At the same time, growing interest in underexplored domains such as cognition and speech highlights important opportunities to expand the scope of outcome assessment. These domains, increasingly recognized as clinically relevant, remain underrepresented in current trials. Consistently including cognitive and speech-related assessments in trial designs could enhance the ability to detect subtle therapeutic effects. In clinical trials, where the expected effects of therapeutic agents are often subtle, even minor improvements can hold meaningful clinical value. As such, evaluation tools must be sufficiently accurate and sensitive to detect these small but meaningful changes (11). Continuous refining of instruments and the development of new tools are therefore of paramount importance (101).
Recent advances in experimental research and digital technologies offer promising avenues to meet these needs. Reaction time-based assessments, precise motor timing tasks, and acoustic speech analysis provide objective, quantitative metrics that can complement traditional measures. The digital implementation of these tools further enhances these approaches, enabling remote and frequent assessments that are both patient-centered and resource-efficient. Notably, recent initiatives, including home based versions of SARA, mobile-health platforms for speech assessment, and wearable and portable devices for passive monitoring, demonstrate the growing feasibility of incorporating these innovations into trials. Instrumented assessments such as the AIM-S, exemplify the potential of technology go generate sensitive and ecologically valid outcome measures.
These efforts are congruent with broader frameworks such as the Ataxia Global Initiative working Group on Digital-Motor Markers, which provides practical recommendations for the integration of such tools, and with regulatory initiatives like the CCTI, which advocates for the modernization of trial design through digital innovation, remote data collection, and patient-centric endpoints.

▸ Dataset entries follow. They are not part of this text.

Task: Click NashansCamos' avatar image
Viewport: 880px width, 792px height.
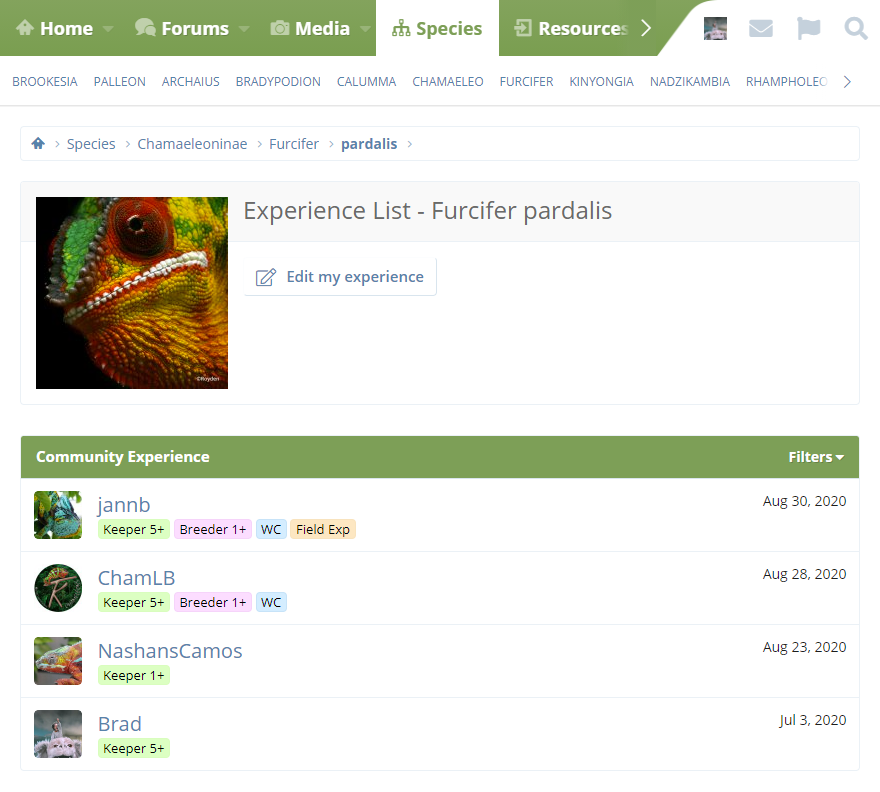Action: [58, 661]
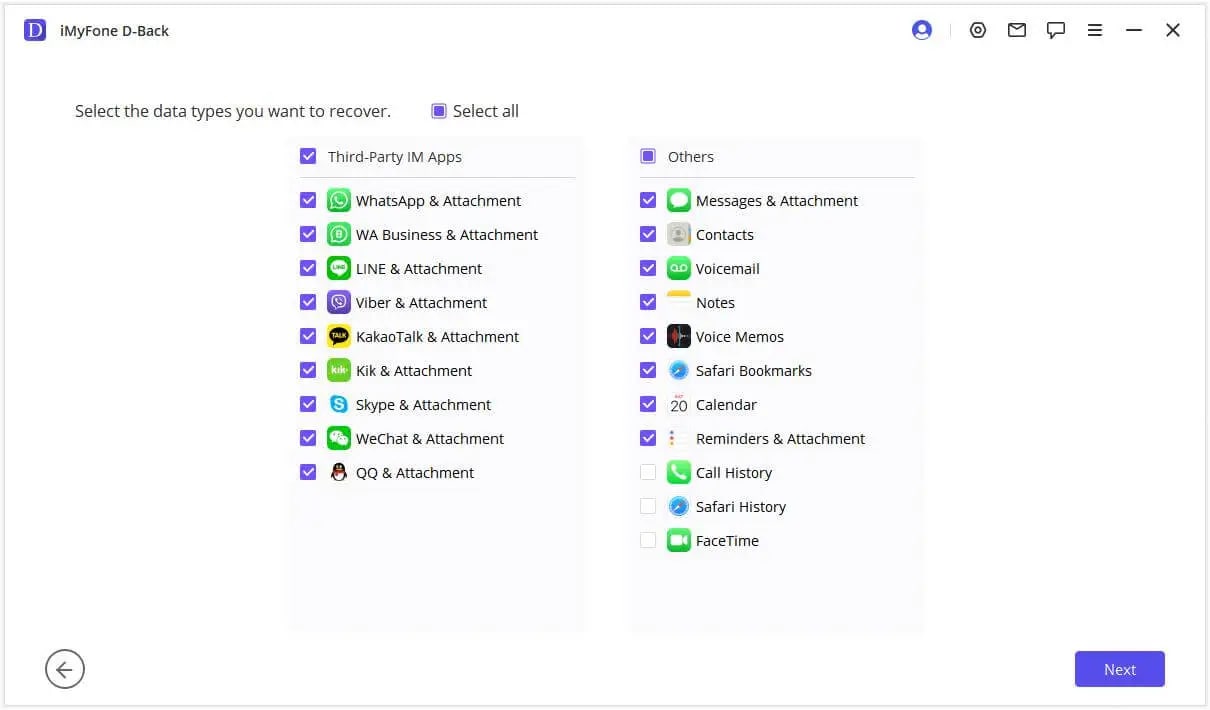Click the user account profile icon
Image resolution: width=1210 pixels, height=710 pixels.
click(x=922, y=30)
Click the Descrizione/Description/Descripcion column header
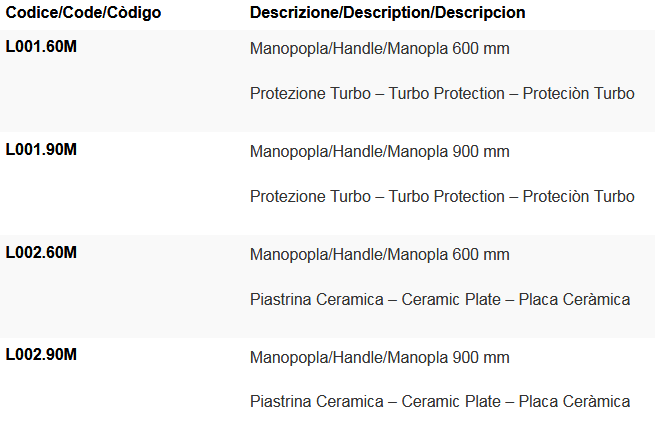 [388, 13]
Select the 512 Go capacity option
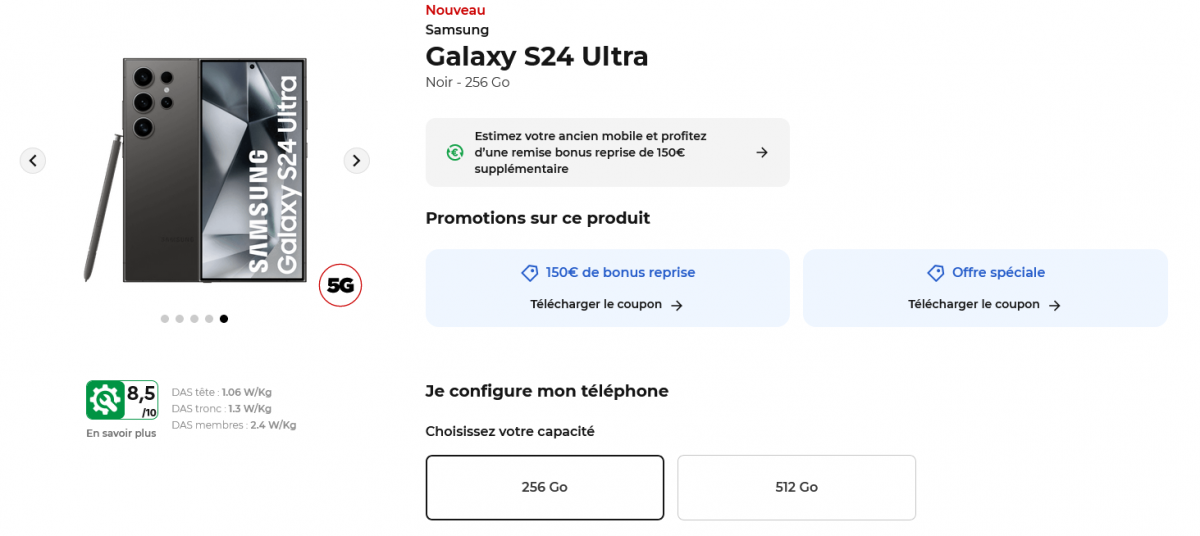This screenshot has width=1200, height=536. coord(796,488)
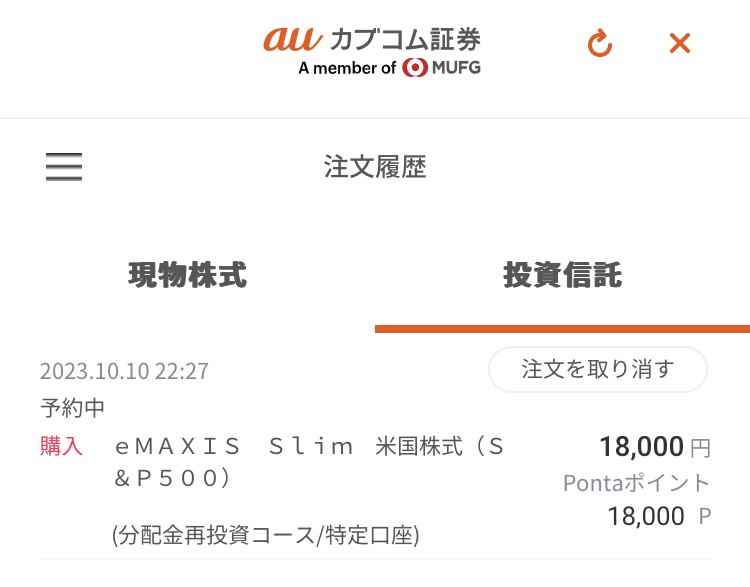Select the 投資信託 tab
Image resolution: width=750 pixels, height=587 pixels.
[x=562, y=275]
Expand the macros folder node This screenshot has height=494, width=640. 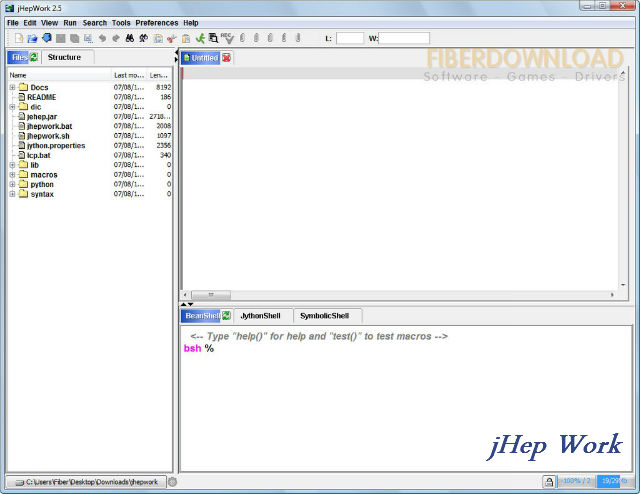point(12,175)
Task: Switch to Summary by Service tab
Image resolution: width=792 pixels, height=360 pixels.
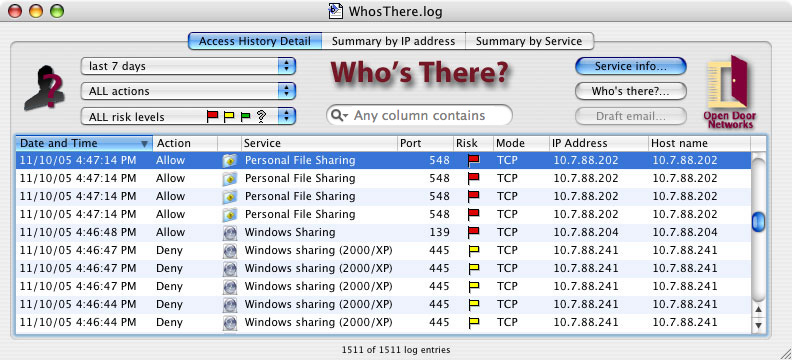Action: [x=529, y=41]
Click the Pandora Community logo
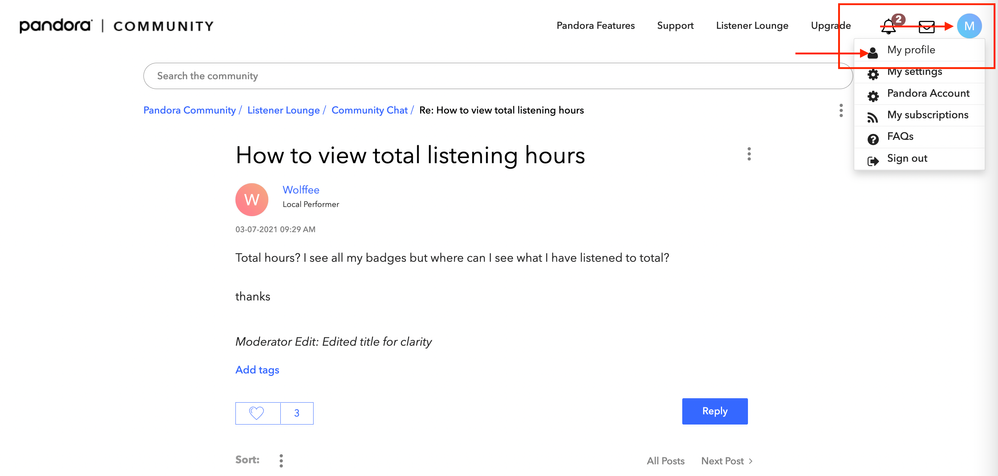 click(x=116, y=26)
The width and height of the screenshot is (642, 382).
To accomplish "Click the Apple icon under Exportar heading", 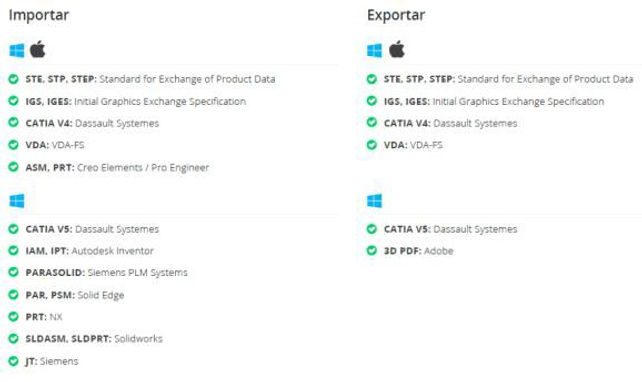I will [x=396, y=49].
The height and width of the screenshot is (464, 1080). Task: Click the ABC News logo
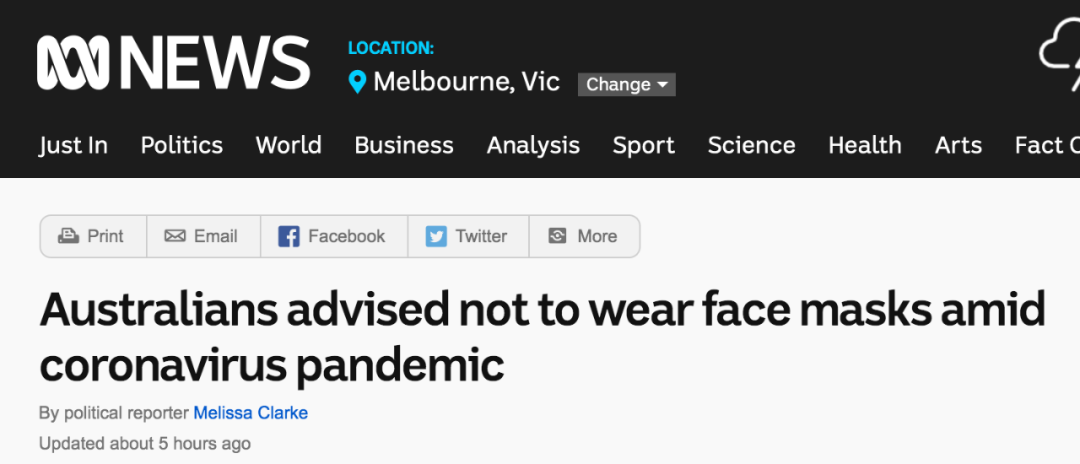pyautogui.click(x=174, y=63)
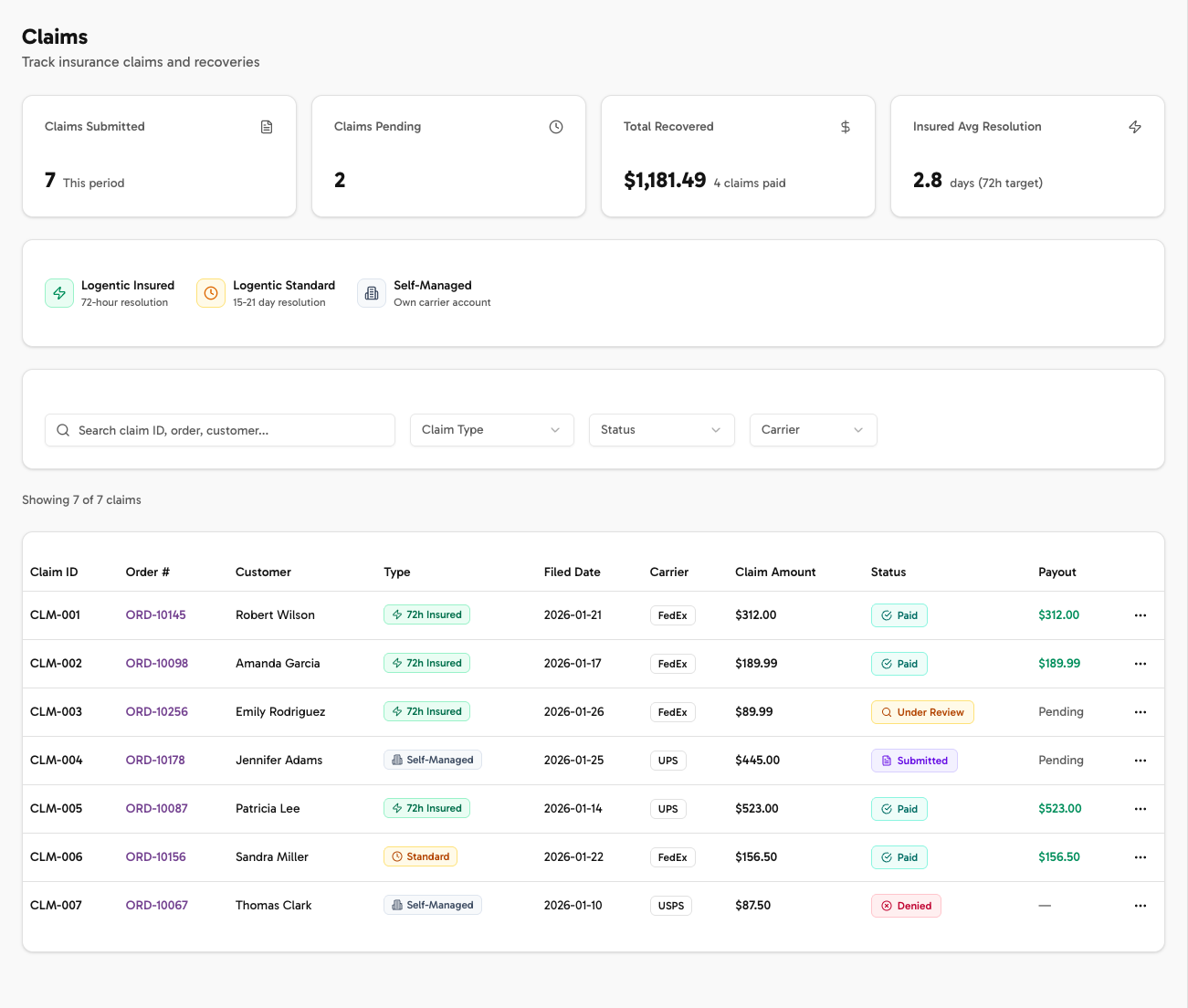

Looking ahead, continued development, standardization, and validation of these emerging tools, grounded in current experimental knowledge and technological advances, will enable more nuanced and accurate assessments of FRDA across both research and clinical settings. Moreover, the adoption of standardized and objective tools will facilitate data comparability across studies, expand research databases, and accelerate insights into disease mechanisms and treatment responses. By addressing current gaps in evaluation methods and embracing innovation, these advancements have the potential to transform both the conduct of clinical trials and the broader landscape of FRDA research and care.